◆ **PROVIDED TEXT**

________________

Robust-QA using DistilBERT

Posted by : on

Category : project


🚀 "Improving performance on out-of-domain datasets using
i) text data augmentation, ii) AutoML." 🌟

Context

  • The goal of this project is to build a robust Question Answering (QA) model that uses DistilBERT (a lightweight version of BERT) trained on In-domain datasets (SQuAD, NewsQA, Natural Questions) and performs well on unseen Out-domain datasets (DuoRC, RACE, RelationExtraction).
    • Train Dataset: $242,304$ (SQuAD, NewsQA, Natural Questions)
    • Validation Dataset: $38,888$ (SQuAD, NewsQA, Natural Questions)
    • Test Dataset: $721$ (DuoRC, RACE, RelationExtraction)
  • The evaluation metrics are F1 Score and Exact Match (EM).
    • Baseline (DistilBERT)
      • F1 score: $48.41$
      • EM: $31.94$

Problem

  • Developing a novel and groundbreaking methodology within a limited timeframe (1 month) is challenging.
  • Therefore, we focused on simple and intuitive approaches to improve performance.

Proposed Method

  • Data augmentation (EDA: Easy Data Augmentation)
    • Augmenting text data is a challenging task.
      • EDA, initially proposed for classification tasks, maintains the data distribution while augmenting text.
      • However, it is not directly suitable for QA tasks, so we modified it as follows:
        • Preserve case sensitivity.
        • Keep answer words intact and modify only the remaining words.

EDA Techniques:

  • Synonym Replacement (SR): Replace n randomly selected words (excluding stop words) with their synonyms.

________________

◆ **ENTRIES SHOWN**
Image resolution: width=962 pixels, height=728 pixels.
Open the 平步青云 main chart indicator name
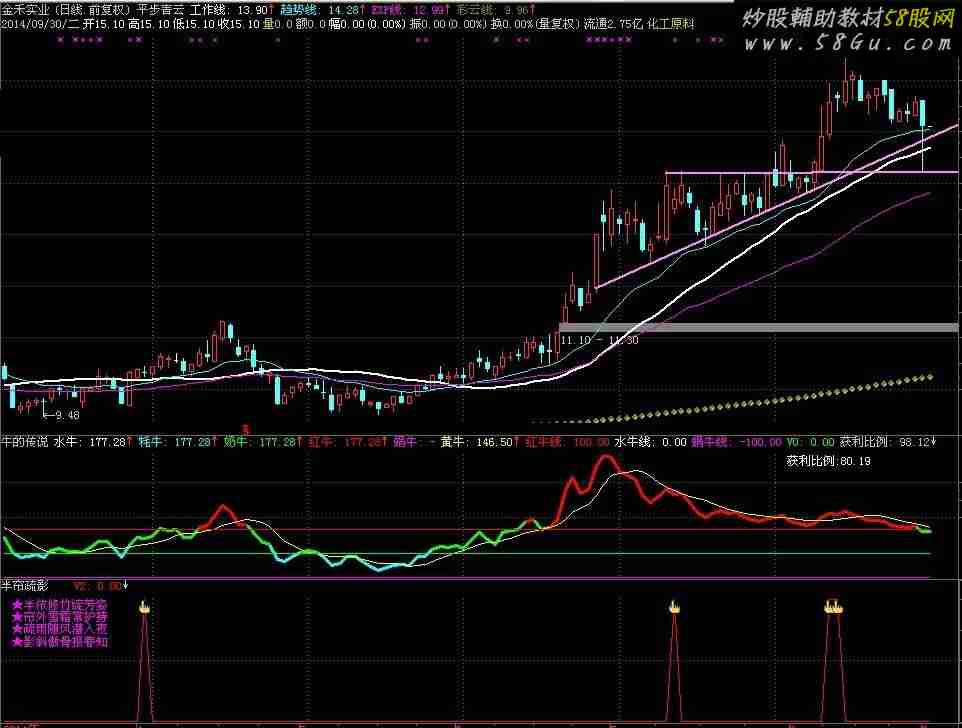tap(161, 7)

________________

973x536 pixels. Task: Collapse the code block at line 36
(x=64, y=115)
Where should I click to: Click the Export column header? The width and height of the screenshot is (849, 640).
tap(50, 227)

________________

◆ **ACTIONS TO TAKE**
(a) Reproduce the passage from the DistilBERT project page word for word, beginning at the words "Posted by : on" and stopping after "Dataset: $38,888$ (SQuAD, NewsQA, Natural Questions)".
(b) In the entries, begin at the line that has "973x536 pixels. Task: Collapse" and stop after the line that has "tap(50, 227)". Give those lines again with "code block" changed to "code section" and everything else unchanged.
The project page and the entries come from unrelated sources.

◆ **RESULTS OF THE EXERCISE**
(a)
Posted by : on

Category : project


🚀 "Improving performance on out-of-domain datasets using
i) text data augmentation, ii) AutoML." 🌟

Context

  • The goal of this project is to build a robust Question Answering (QA) model that uses DistilBERT (a lightweight version of BERT) trained on In-domain datasets (SQuAD, NewsQA, Natural Questions) and performs well on unseen Out-domain datasets (DuoRC, RACE, RelationExtraction).
    • Train Dataset: $242,304$ (SQuAD, NewsQA, Natural Questions)
    • Validation Dataset: $38,888$ (SQuAD, NewsQA, Natural Questions)

(b)
973x536 pixels. Task: Collapse the code section at line 36
(x=64, y=115)
Where should I click to: Click the Export column header? The width and height of the screenshot is (849, 640).
tap(50, 227)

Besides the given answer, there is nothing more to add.